Opened 11 years ago

Closed 10 years ago

#9631 closed defect (fixed)

Remerge #9501 after resolving NFS and/or doctest problems with @fork

Reported by: mpatel Owned by: jason
Priority: major Milestone: sage-4.7.2
Component: misc Keywords:
Cc: leif, jhpalmieri, kcrisman, malb, mvngu, SimonKing, was Merged in: sage-4.7.2.alpha2
Authors: William Stein, Mitesh Patel Reviewers: Volker Braun
Report Upstream: N/A Work issues:
Branch: Commit:
Dependencies: Stopgaps:

Status badges

Description (last modified by vbraun)

We merged #9501 in Sage 4.5.2.alpha1 but backed it out entirely in 4.5.2.rc0 (cf. #9616), because a Network File System (NFS) problem on the Sage cluster gives frequent doctest failures.

Please see #9501 and #9616 for discussion.

Apply trac_9631-fork_decorator.5.patch

Attachments (6)

trac_9631-fork_decorator.patch (10.5 KB) - added by mpatel 11 years ago.
Version of #9501's v2, rebased for 4.6.rc0.
trac_9631-fork_decorator.2.patch (10.7 KB) - added by vbraun 10 years ago.
Rediffed for sage-4.7.1.rc1
trac_9631-fork_decorator.3.patch (10.7 KB) - added by vbraun 10 years ago.
One more docfix
trac_9631-fork_decorator.4.patch (10.7 KB) - added by was 10 years ago.
polished docstrings fixing some typos.
trac_9631-fork_decorator.4-5.diff (11.9 KB) - added by leif 10 years ago.
Diff between v4 (William's) and v5 (Leif's) patch. For reference / review only.
trac_9631-fork_decorator.5.patch (14.4 KB) - added by leif 10 years ago.
Some more docstring fixes.

Download all attachments as: .zip

Change History (26)

comment:1 Changed 11 years ago by mpatel

After the recent changes on the Sage cluster, I still see failures on sage.math with 4.6.alpha2 + #9501's v2 patch:

sage-4.6.a2$ env DOT_SAGE="$HOME/.sage" ./sage -t -long devel/sage/sage/parallel/decorate.py
sage -t -long "devel/sage/sage/parallel/decorate.py"        

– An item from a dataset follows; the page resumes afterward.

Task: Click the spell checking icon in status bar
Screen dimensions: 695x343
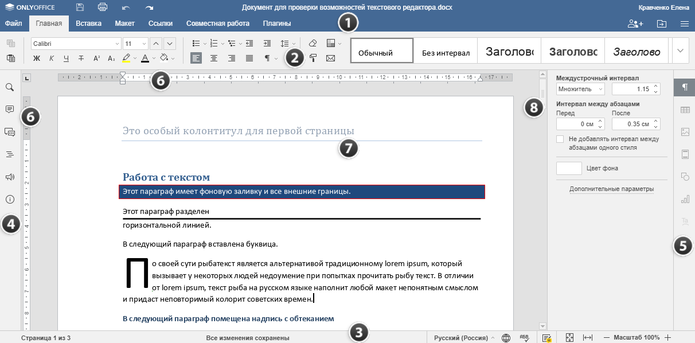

------------------------------------------------------------
Unhandled SIGSEGV: A segmentation fault occurred in Sage.
This probably occurred because a *compiled* component
of Sage has a bug in it (typically accessing invalid memory)
or is not properly wrapped with _sig_on, _sig_off.
You might want to run Sage under gdb with 'sage -gdb' to debug this.
Sage will now terminate (sorry).
------------------------------------------------------------

**********************************************************************
File "/mnt/usb1/scratch/mpatel/apps/sage-4.6.a2/devel/sage/sage/parallel/decorate.py", line 300:
    sage: g()
Expected:
    '10'
Got:
    [Errno 16] Device or resource busy: '/home/mpatel/.sage/temp/sage.math.washington.edu/7514/dir_0/.nfs00000000015a0bad0006c177'
    '10'
**********************************************************************
File "/mnt/usb1/scratch/mpatel/apps/sage-4.6.a2/devel/sage/sage/parallel/decorate.py", line 311:
    sage: g()
Expected:
    'a'
Got:
    [Errno 16] Device or resource busy: '/home/mpatel/.sage/temp/sage.math.washington.edu/7514/dir_1/.nfs00000000015a0bad0006c178'
    'a'
**********************************************************************
File "/mnt/usb1/scratch/mpatel/apps/sage-4.6.a2/devel/sage/sage/parallel/decorate.py", line 300:
    sage: g()
Expected:
    '10'
Got:
    [Errno 16] Device or resource busy: '/home/mpatel/.sage/temp/sage.math.washington.edu/7514/dir_0/.nfs00000000015a0bad0006c177'
    '10'
**********************************************************************
File "/mnt/usb1/scratch/mpatel/apps/sage-4.6.a2/devel/sage/sage/parallel/decorate.py", line 311:
    sage: g()
Expected:
    'a'
Got:
    [Errno 16] Device or resource busy: '/home/mpatel/.sage/temp/sage.math.washington.edu/7514/dir_1/.nfs00000000015a0bad0006c178'
    'a'

I believe the Unhandled SIGSEGV is expected.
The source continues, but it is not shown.